- **Task directions**
The whole listing should come back exactly as written, except for the pictures.

- **Data shown**

Content starts

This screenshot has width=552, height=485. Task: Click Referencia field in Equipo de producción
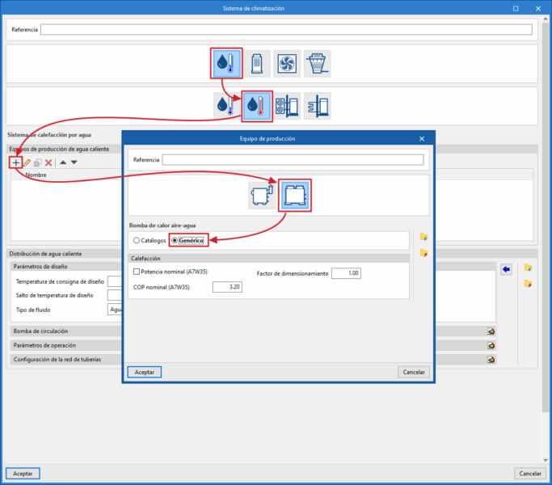click(x=293, y=160)
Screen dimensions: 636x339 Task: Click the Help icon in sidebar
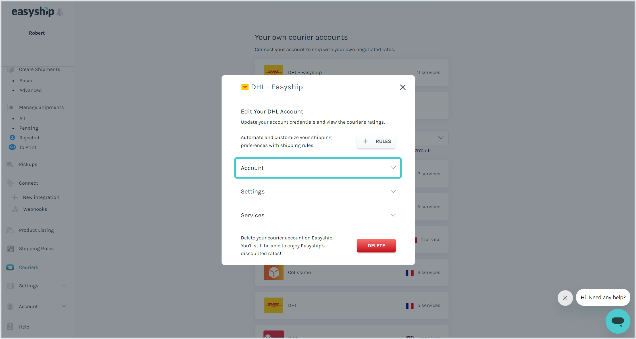[10, 327]
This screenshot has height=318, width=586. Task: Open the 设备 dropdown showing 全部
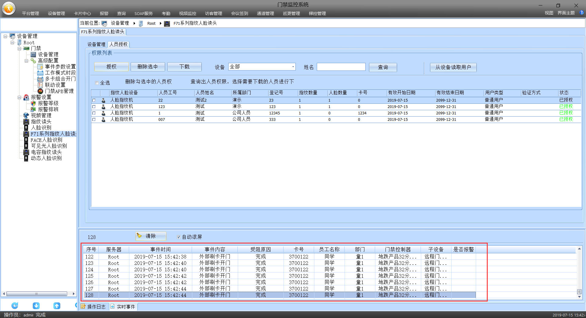[293, 67]
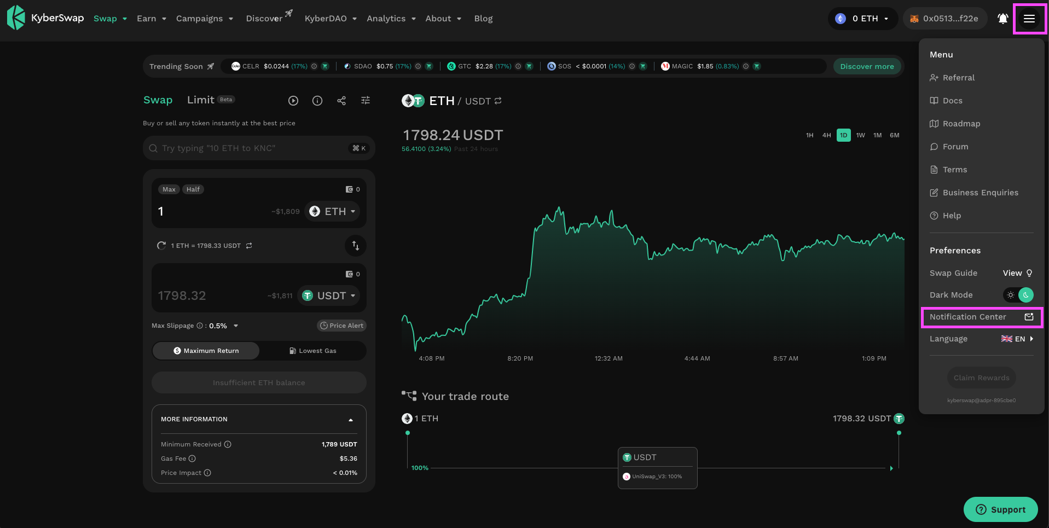
Task: Close the hamburger menu icon
Action: click(x=1029, y=19)
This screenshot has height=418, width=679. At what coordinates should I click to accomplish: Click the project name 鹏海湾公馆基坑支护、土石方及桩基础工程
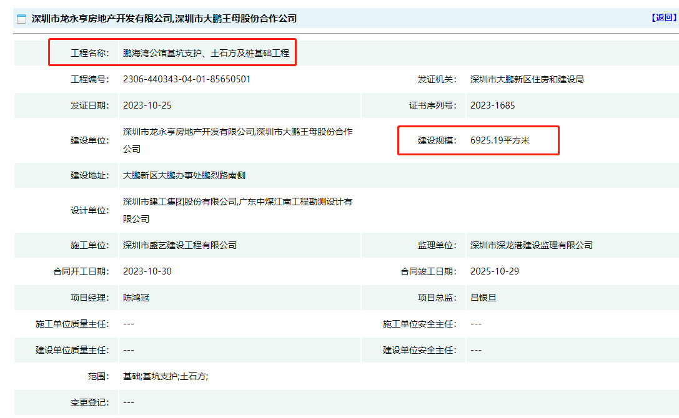coord(206,54)
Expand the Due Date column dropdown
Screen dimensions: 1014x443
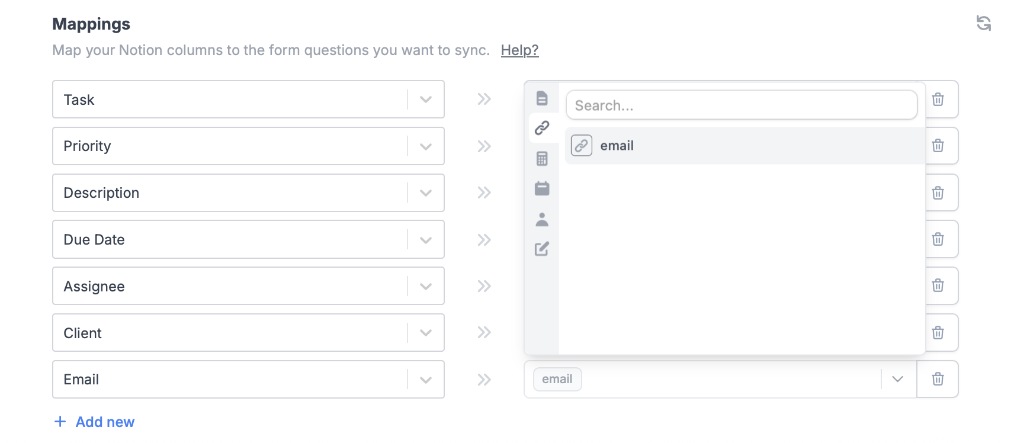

Content ends

- **Problem solution**
This screenshot has width=552, height=485. Task: Click Referencia field in Equipo de producción
click(x=293, y=160)
Screen dimensions: 636x339 Task: Click the Help icon in sidebar
[10, 327]
This screenshot has height=318, width=586. Task: Open the 设备 dropdown showing 全部
[293, 67]
Task: Close the hamburger menu icon
Action: click(x=1029, y=19)
This screenshot has height=418, width=679. At what coordinates should I click to accomplish: Click the project name 鹏海湾公馆基坑支护、土石方及桩基础工程
coord(206,54)
Expand the Due Date column dropdown
Screen dimensions: 1014x443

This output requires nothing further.